Relutei em dar o pontapé inicial, mas por mais que tenha fugido, preciso admitir diante de todos a minha difícil convivência com a verdade. Dissertar sobre as verdades que fazem sentido para mim, é complicado, muito complicado.
Há duas dimensões. A primeira: sinto-me crescentemente empurrado a ser meticuloso em falar de meus sentimentos, angústias, alegrias, desejos. “Seja discreto”, aconselham. “Não conte suas perplexidades”, admoestam. “Você tem mais inimigos do que imagina”, advertem.
A segunda: ando acossado pelos conteúdos de minha reflexão. Diante de um público resistente a mudanças, noto que devo ser criteriosíssimo com o que penso. Tenho que tomar todos os cuidados para não arranhar suscetibilidades dogmáticas. As âncoras doutrinárias e confessionais não podem ser içadas, elas precisam manter os navios institucionais em porto seguro. Impulsivamente tentei convidar alguns amigos e parceiros a navegarem nas águas tumultuadas do oceano das perguntas e das dúvidas, mas fui escanteado, exilado, xingado, rotulado. “Não se deve falar tudo o que pensa”, sugeriram. “Cuidado para não ser inconveniente”, exortaram. “Vá com calma”, avisaram.
A pior censura é a auto imposta, a que nasce do medo, da paranóia. Assusto-me quando tento equilibrar-me nessa corda, na balança entre o tato e a falsidade. Será que o receio de não me expor me tornará anódino, inodoro, insípido? Será que fiquei com medo das hienas que tentam se antecipar ao meu fim e já sabem como atacar?
Hesito. Suspeito escrever sob o olhar antipático de gente que, de antemão, não gosta do que vai ler. Mas, ir ao teclado e não vazar o espírito me tornaria semelhante ao pianista que não pode tocar. A dor de não tocar dói mais que a artrite que lhe entorta os dedos. Restam-me duas, apenas duas, opções: parar de escrever e aprender a empinar pipa – que seria um suicídio lento - ou continuar, sabendo que as críticas não arrefecerão.

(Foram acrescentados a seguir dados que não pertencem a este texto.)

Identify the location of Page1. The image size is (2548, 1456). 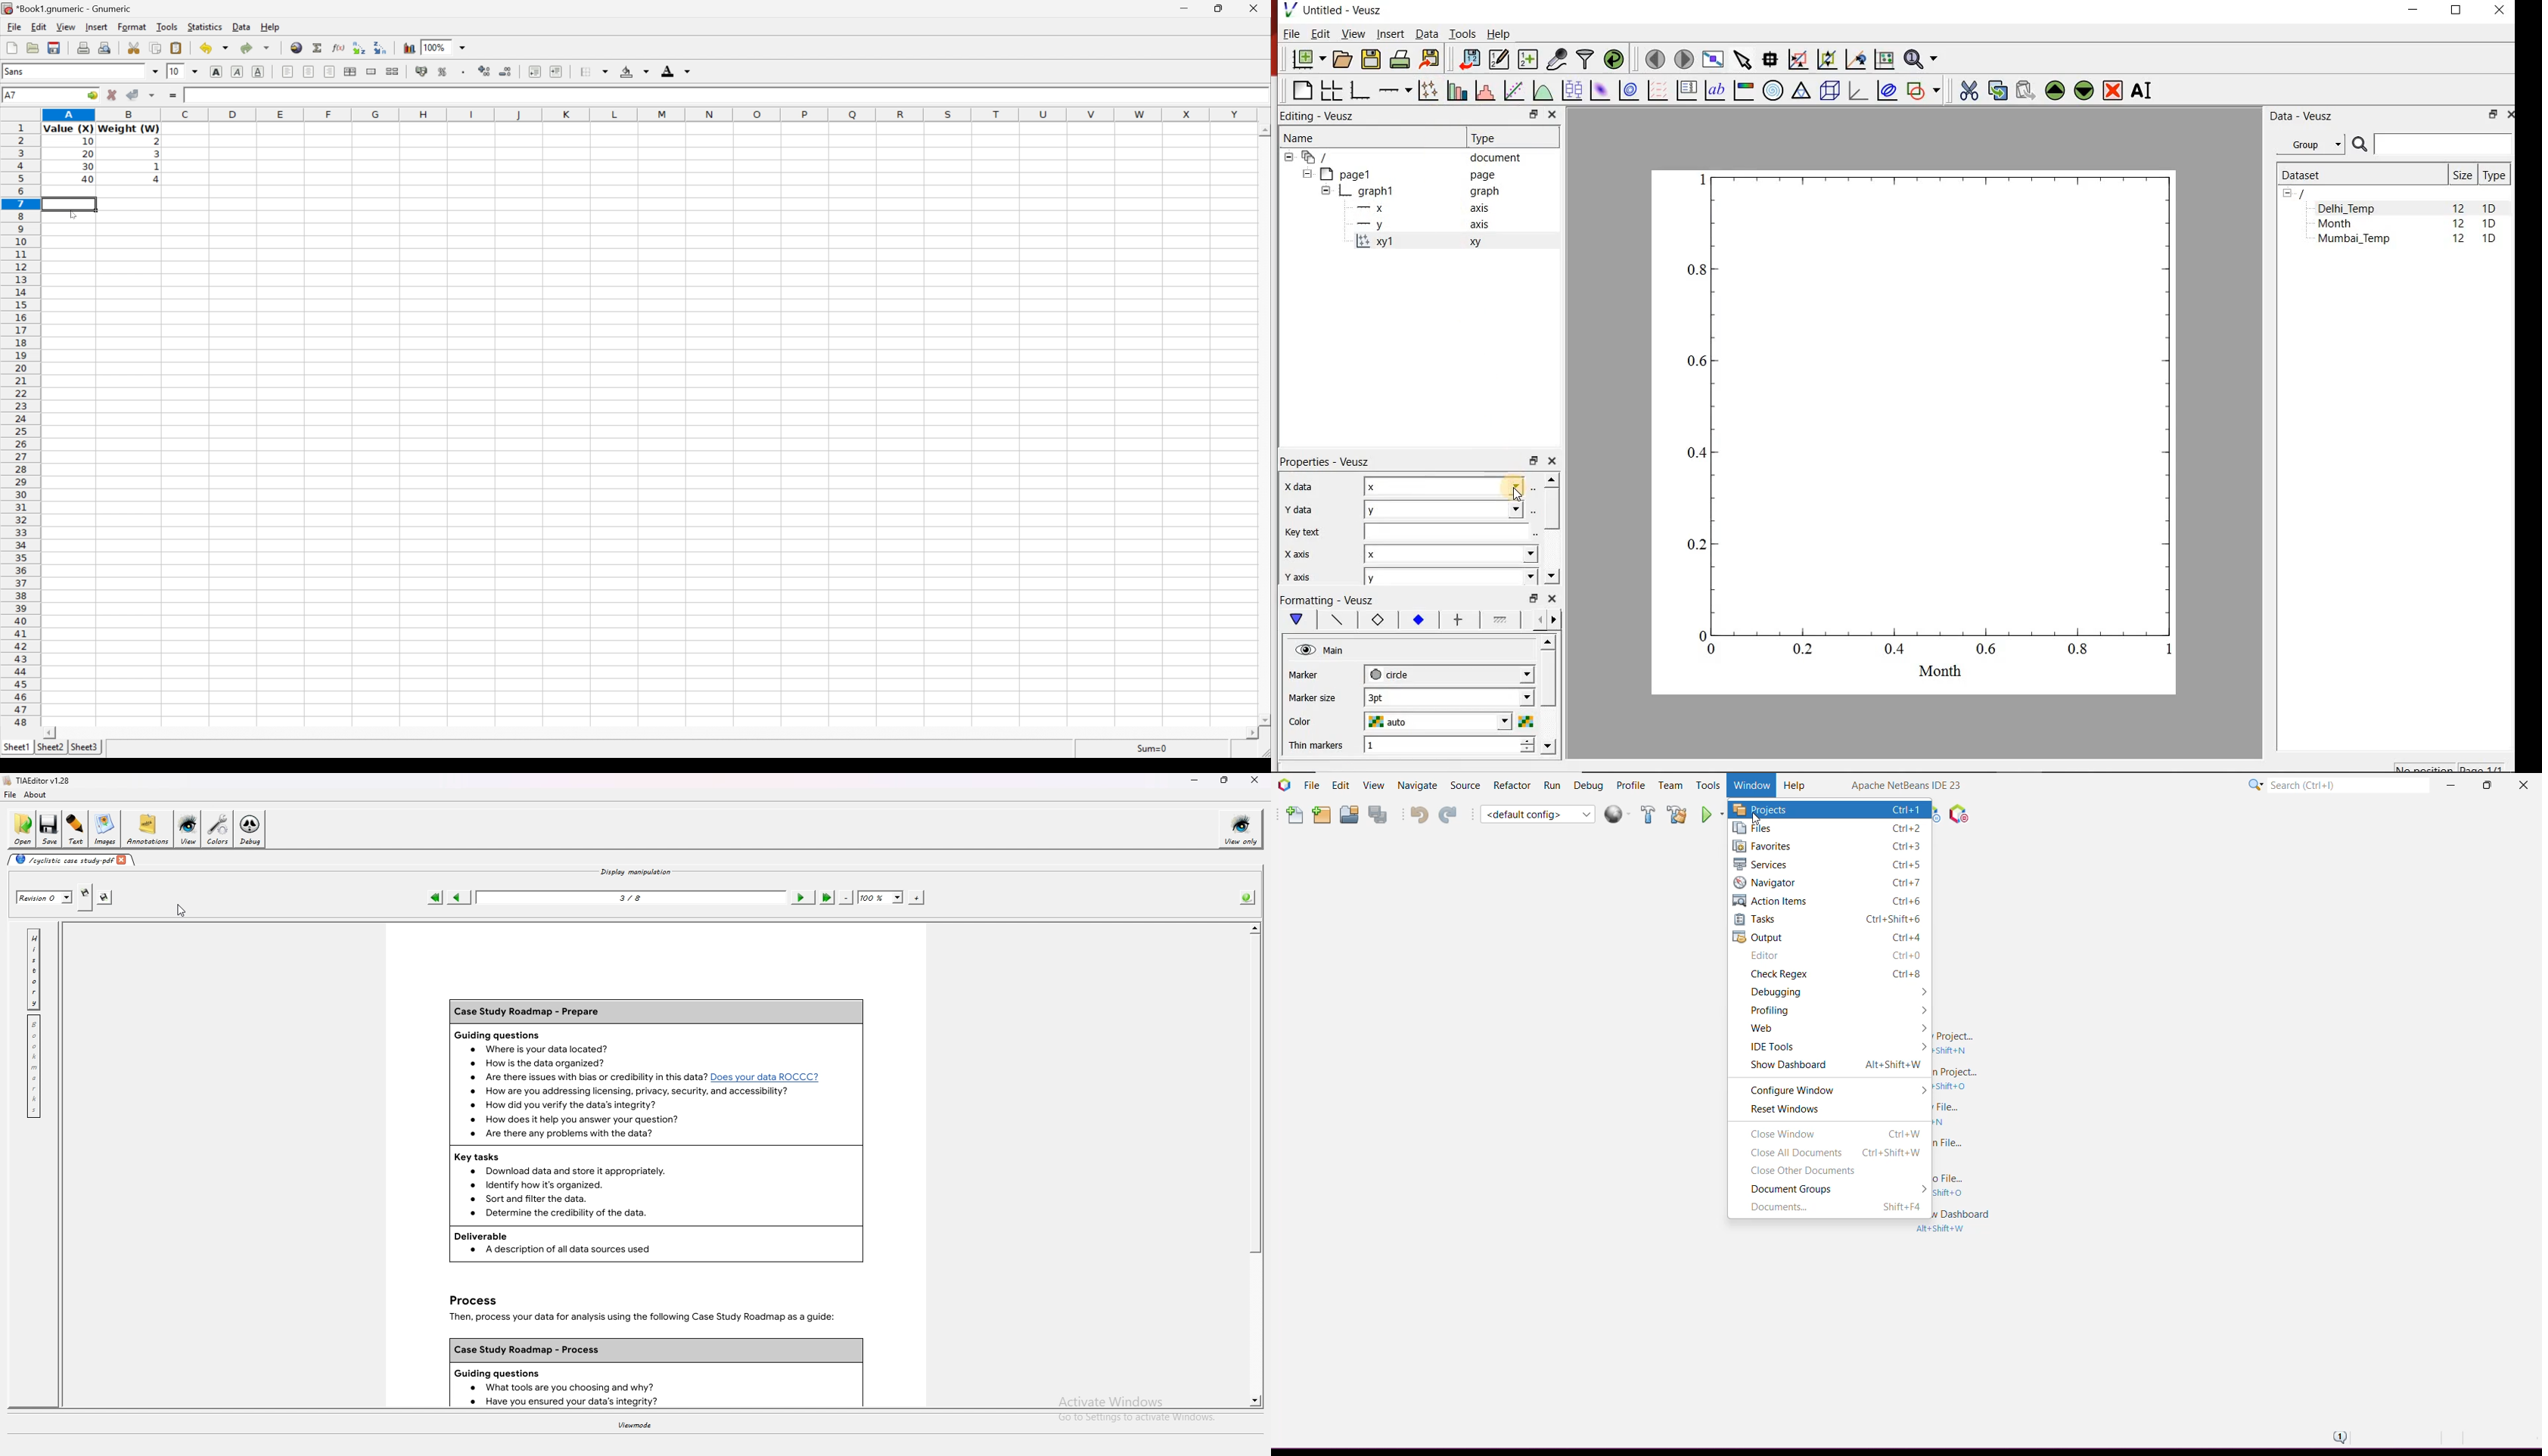
(1400, 174).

Quando caminho pelos porões de minha alma, faço mea culpa. Quando subo aos sótãos, celebro eventos maravilhosos; lugares e pessoas que tornaram a minha vida bonita. Lembro que Rubem Alves escreveu certa vez que a “saudade é o bolso onde a alma guarda o que provou e aprovou”. Gosto de remexer os bolsos, de ruminar o que saboreei, de trazer à memória o que me ainda pode dar esperança. Nesses passeios, dores antigas têm chance de serem curadas.
Tecer reminiscências não é sentimentalismo, apenas o meu esforço de não permitir que o tempo desbote as fotografias, outrora coloridas, da infância. Não abro mão, esta geração dura e fria não vai impedir que eu retorne ao passado em busca do tempo perdido.
Quero escrever sobre questões teológicas que me intrigam, mas logo me corrijo: “Não faça isso, Ricardo, não vá se queimar à toa”. Se não posso esticar conceitos, se é perigoso questionar dogmas, crenças, superstições, então vou copiar receita de bolo -como faziam os jornais nos dias da ditadura. Miguel de Unamuno afirmava: “Saber por saber! A verdade pela verdade! Isso não é humano!”. Não ouso provocar por leviandade. Ao suscitar perguntas, mesmo sem resposta, busco confrontar crenças que considero pueris e desalojar credos que me afastam do drama humano. Sem pretender resolver os mistérios da Divindade, da Eternidade e do Sobrenatural, espero encontrar um fiapo de nexo naquilo que o coração intui. Fazer teologia se transformou no exercício de aprender a chorar com os que choram, de celebrar com os que triunfam e de nutrir esperança ao lado dos que lutam.
Morrerei se deixar que emperrem o minadouro de minha criatividade. Serei pássaro engaiolado, caso me acovarde nos labirintos do saber. Quero satisfazer-me com a beleza, com a dignidade, com o que for louvável, venha de onde vier. Sofrerei com menos tormento a trágica sina de viver, caso encontre a casa do bem, o templo do amor e a sala da amizade.
Convertido ao fundamentalismo desde a juventude, escrevo para reconciliar-me com todos os homens e todas as mulheres de bem que, independente de recitarem o mesmo catecismo, trabalham por um mundo melhor.
Consciente de meus pecados, inadequações e imaturidades, desejo crescer em minha Ricardice. Entendo que os meus maiores inimigos moram dentro de mim. Mas sei também que a possibilidade de humanizar-me depende da capacidade de reconhecer a beleza do meu interior. Se demônios me aterrorizam com vícios, anjos me incentivam com virtude. E nessa maré, que sobe e desce, avanço rumo à vocação de ficar parecido com o Nazareno.